Waves lapped at her ankles, dragging her silk skirt behind her, but she propelled herself forward, launching into Sindri’s arms. He caught her and almost fell backwards.
She flung her arms around his neck, kissing him full on the mouth.
Under the muffled chant of the falling rain, he laughed softly.
I smiled, watching them embrace. Watching her peel out of his arms only to take his hand and slip under a cresting wave, never even looking back.
Watching him disappear after her, the sea washing them both away as though they’d never stood there.
Watching, and realizing only after they’d gone that Aegir had lingered, his dark gaze consuming me one slow heartbeat after another .
I stared back. Something as green and verdant as Vouri’s silk dress twisted, coiling around my heart. Some secret that twirled and shrank, a small craving that I realized wasn’t so small.

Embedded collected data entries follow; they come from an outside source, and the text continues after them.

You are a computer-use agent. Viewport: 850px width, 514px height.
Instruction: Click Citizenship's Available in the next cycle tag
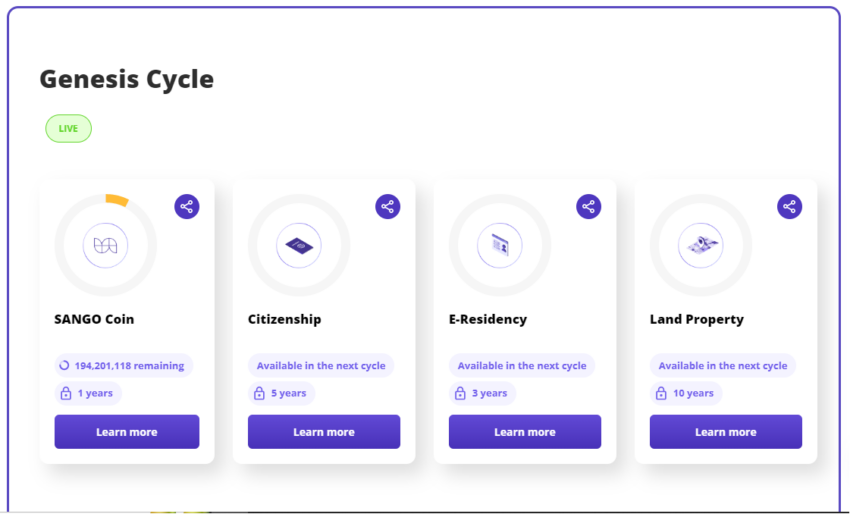321,365
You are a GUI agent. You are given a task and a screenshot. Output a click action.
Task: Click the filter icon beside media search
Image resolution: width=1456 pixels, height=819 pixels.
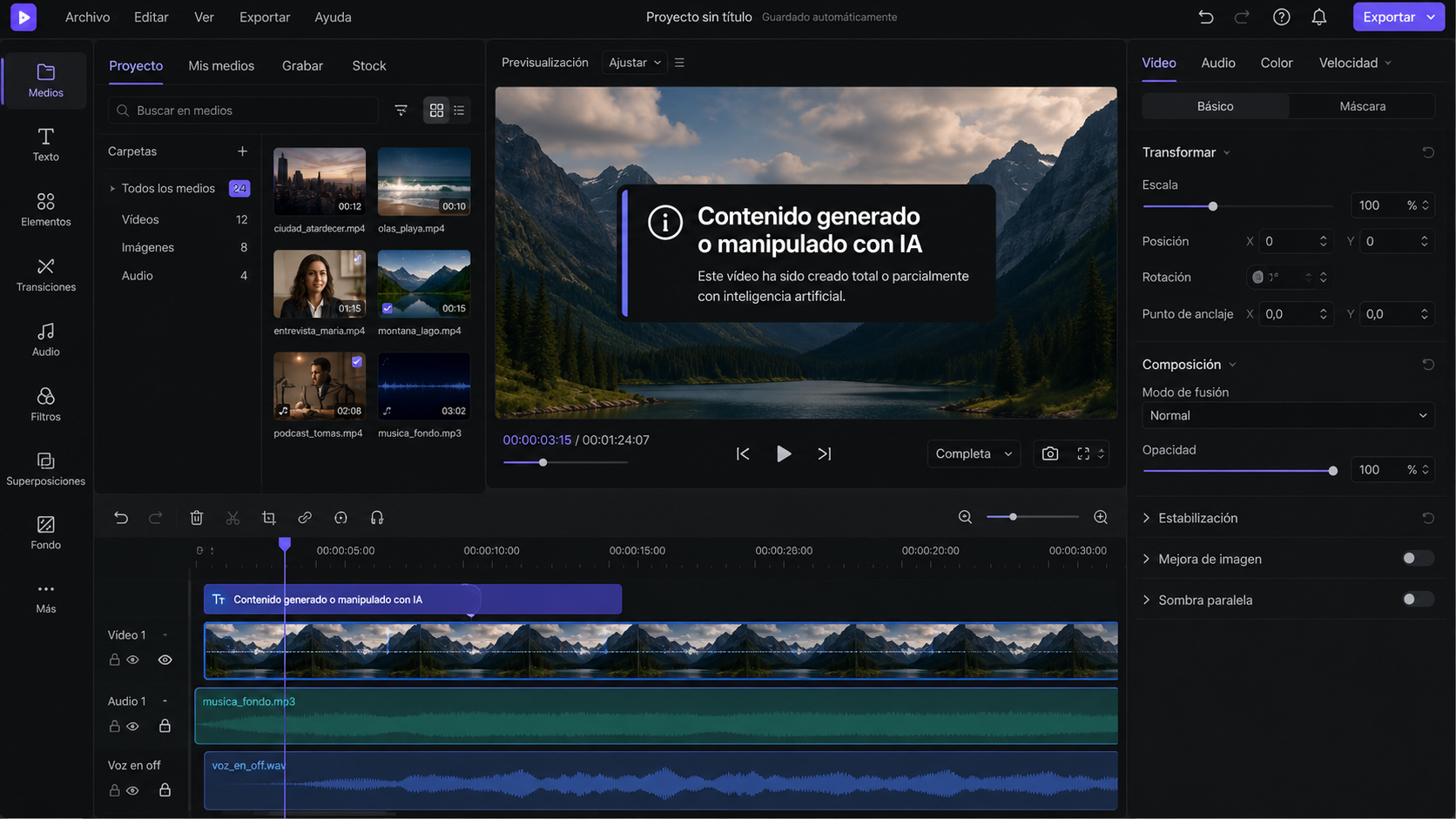tap(401, 111)
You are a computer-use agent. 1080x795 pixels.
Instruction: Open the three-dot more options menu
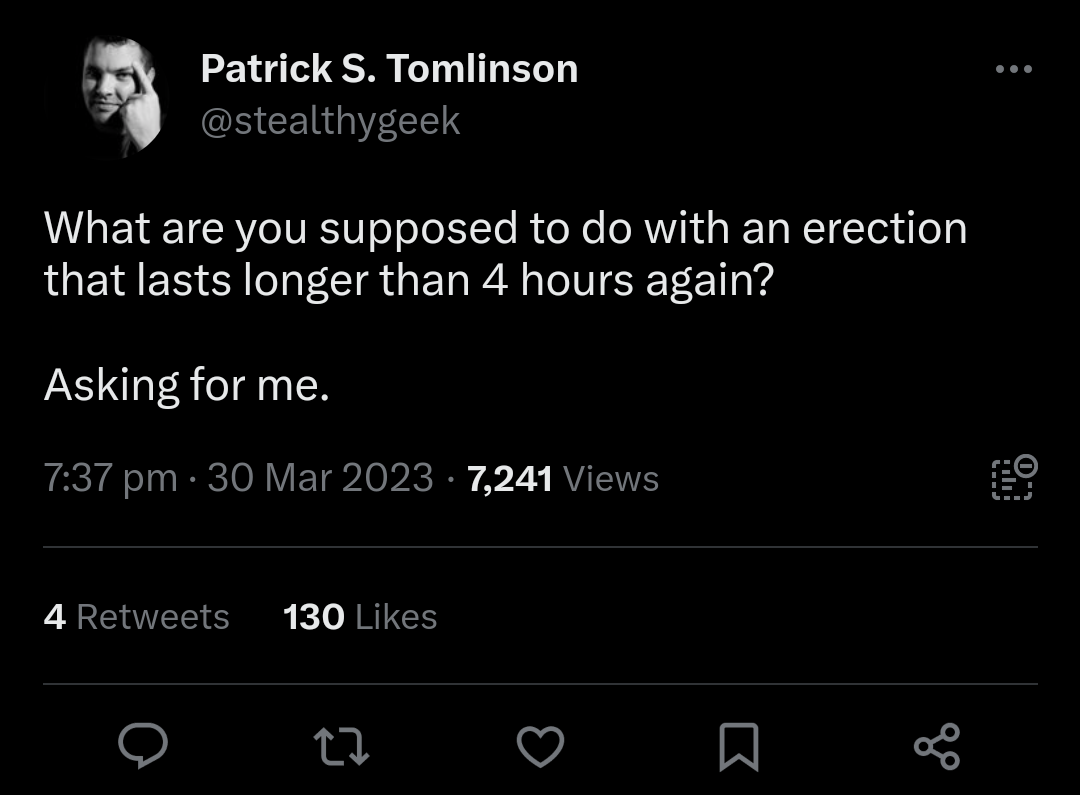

The crook of Aegir’s mouth slowly fell. Clouds shifted across the moon, sending a strand of light across his body, then leaving him silhouetted against the water.
He lowered his drawn knee, his attention entirely focused on me.
Then, with a sigh, dropped smoothly into the water, and the sea ate him as well.
I stayed there on the edge of the rock, watching the place they’d vanished, the rain dousing me in cold.
When I finally turned, my drenched skirts felt twice as heavy, my bare feet now wooden as I dragged them back to the flagstones under the archway.
The guards were where I left them, two statues under the curtain wall.
“I release you,” I said as I passed them, searching for the bench under which I’d stashed my shoes.
A shadow sat on it in the dark.
Not a shadow. Madam Freisa.
Odd. She stood as I approached, but I opened my mouth, filling my lungs with air to sing for the second time that night.
I’d sung to her before. Not as often as Selena had, but once or twice when I needed to get myself out of a tight spot in Thaan’s offices.
I watched the side of her face, the small wrinkles just beginning to pull at the lobe of her ears.
The strict, thin knot that held her hair, streaked with gray, not a strand escaping its pins.
The black collar pressed flat across her shoulders.
I waited for her to turn to me, pupils dilated.
But she didn’t. She didn’t move.
Something was wrong. I’d never seen her in the palace gardens before, let alone out in the dark with a royal ball thrumming away so loudly nearby. Rain splattered around her, but she seemed dry.
She was dry .
Theia above, she was dry, and I’d just noticed. I’d curved toward her, but my steps faltered as I realized her dress was devoid of any rain under a pouring sky.
She raised her head, and her eyes shone even in the night, icy blue.
I turned to run. And the rest of them emerged from the corners of the night.